Peki, bu devasa yatırımlara rağmen bu sorunları 22 yılda çözebildik mi? Çözemedik. Çözemediğimiz gibi 22 yılda trafik ve erişim sorunu neredeyse 22 ye katlandı. Eskiden trafik de pik saatler ile trafik sıkışıklığının gevşediği saatler vardı. Artık bu mefhum ortadan kalkarak neredeyse 24 saat trafik çilesinin yaşandığı bir duruma geldik. Bu duruma gelişimizin ana unsurları olarak;
1- Bir kentin anayasası olan 100.000 lik planına hiçbir zaman sadık kalınmayaşı,
2- Plansız ve kaçak yapılaşmalar,
3- Kentin çeperlerinin ve özellikle kuzey ormanlarının imara açılması,
4- Istanbul’un olağanüstü göç almaya dönük politikalar,
5- Ve nihayet bunlara bağlı olarak her gün trafiğe yeni katılan lastik tekerlekli 900 araç.

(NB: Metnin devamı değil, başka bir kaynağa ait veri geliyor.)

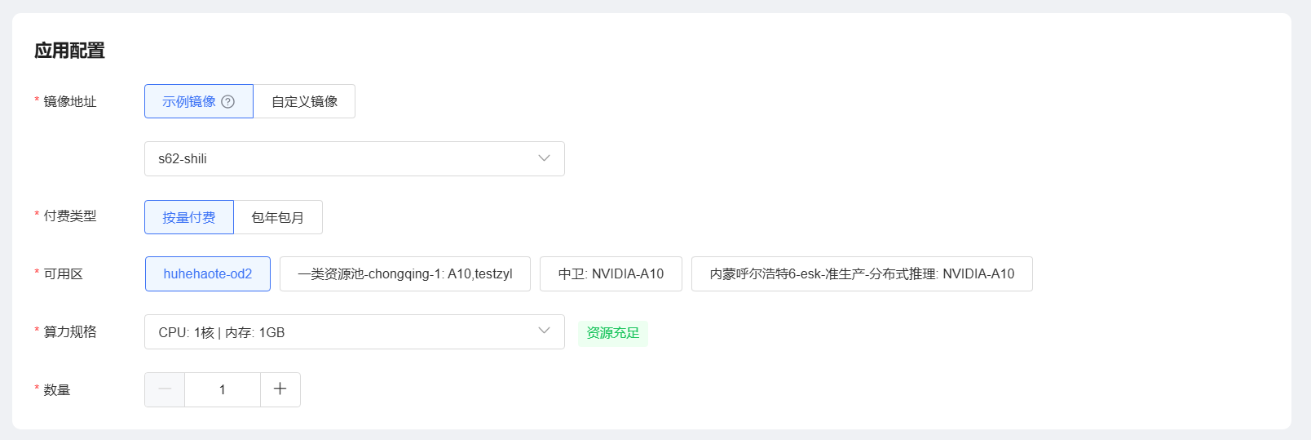Decrease quantity with the minus icon
The width and height of the screenshot is (1311, 440).
[165, 389]
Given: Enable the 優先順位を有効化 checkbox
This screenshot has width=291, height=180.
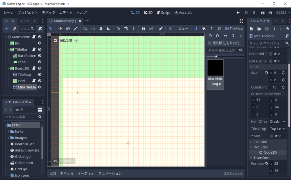Looking at the screenshot, I should click(x=210, y=43).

Evet, İstanbul'un ulaşım alt yapısı ile ilgili eksiklikleri, ihtiyaçları vardır ama bütün bunları bir plan bütünlüğü içinde yapmazsanız, bugün trafik ve ulaşımda yaşamış olduğumuz kaos ve kargaşayı, bu devasa yatırımlara rağmen ileride de yaşayacağımızı bilmek için kahin olmaya da gerek yoktur. Ulaşım yatırımları İstanbul’da yaşam kalitesini yükseltmeye dönük yapıldığını iddia edenler kötü planlama ya da plansız yatırımlarından dolayı, kenti daha büyük kargaşaya sevk etmişlerdir. Buna her gün şahit olmaktayız.
Kent planlamasının yapılmadığı, ya da var olan planlara uyulmadığı, günlük çözüm ile rantsal politikaların ön planda olduğu bir kentte toplumsal sorunların çözümü de imkansız hale gelmekte, kamu kaynakları da bu nedenle olağanüstü bir biçimde israf edilmektedir. Geçen haftaki İBB bütçe görüşmelerimizde Sayın Başkan Kadir Topbaş’ ın metro yapımlarına grubumuzun ret oyu verdiği yönünde haksız ve mesnetsiz ithamları ile karşılaştık ve bu ithamların yandaş basında da yer aldığına şahit olduk.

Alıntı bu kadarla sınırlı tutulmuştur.